→ **Problem to solve**:
Filter the data below, keeping only the lines that contain the string "Select".

Lines of data:
* begin *

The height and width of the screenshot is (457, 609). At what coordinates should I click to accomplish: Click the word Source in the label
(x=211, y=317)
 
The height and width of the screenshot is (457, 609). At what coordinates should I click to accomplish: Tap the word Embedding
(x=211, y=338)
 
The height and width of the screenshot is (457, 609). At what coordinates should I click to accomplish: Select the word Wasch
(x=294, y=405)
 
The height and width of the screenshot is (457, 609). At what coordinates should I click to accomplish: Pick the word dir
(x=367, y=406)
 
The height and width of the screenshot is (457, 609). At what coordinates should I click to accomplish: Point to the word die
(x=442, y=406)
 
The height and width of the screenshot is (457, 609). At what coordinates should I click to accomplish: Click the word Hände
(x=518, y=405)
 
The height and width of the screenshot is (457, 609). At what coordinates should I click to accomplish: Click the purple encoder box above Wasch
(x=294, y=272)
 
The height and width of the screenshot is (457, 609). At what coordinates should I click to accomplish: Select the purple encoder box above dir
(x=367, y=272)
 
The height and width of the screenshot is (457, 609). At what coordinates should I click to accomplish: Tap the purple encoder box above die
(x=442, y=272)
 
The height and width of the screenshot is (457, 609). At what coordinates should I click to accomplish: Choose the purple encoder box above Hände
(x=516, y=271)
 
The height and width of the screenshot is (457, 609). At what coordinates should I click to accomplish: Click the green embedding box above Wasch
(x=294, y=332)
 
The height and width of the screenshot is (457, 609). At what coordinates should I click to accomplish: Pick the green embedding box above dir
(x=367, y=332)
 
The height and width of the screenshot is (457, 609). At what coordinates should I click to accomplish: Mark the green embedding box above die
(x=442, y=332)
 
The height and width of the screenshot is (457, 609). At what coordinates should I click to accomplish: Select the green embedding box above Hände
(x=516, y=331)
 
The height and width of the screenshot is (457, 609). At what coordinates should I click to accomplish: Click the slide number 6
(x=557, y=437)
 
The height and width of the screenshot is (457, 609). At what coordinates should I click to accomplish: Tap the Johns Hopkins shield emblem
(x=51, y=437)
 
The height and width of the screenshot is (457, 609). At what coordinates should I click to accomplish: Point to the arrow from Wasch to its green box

* end *

→ **Reply to the task**:
The height and width of the screenshot is (457, 609). At what coordinates should I click to accomplish: Select the word Wasch
The height and width of the screenshot is (457, 609). At what coordinates should I click to accomplish: Select the purple encoder box above dir
The height and width of the screenshot is (457, 609). At what coordinates should I click to accomplish: Select the green embedding box above Hände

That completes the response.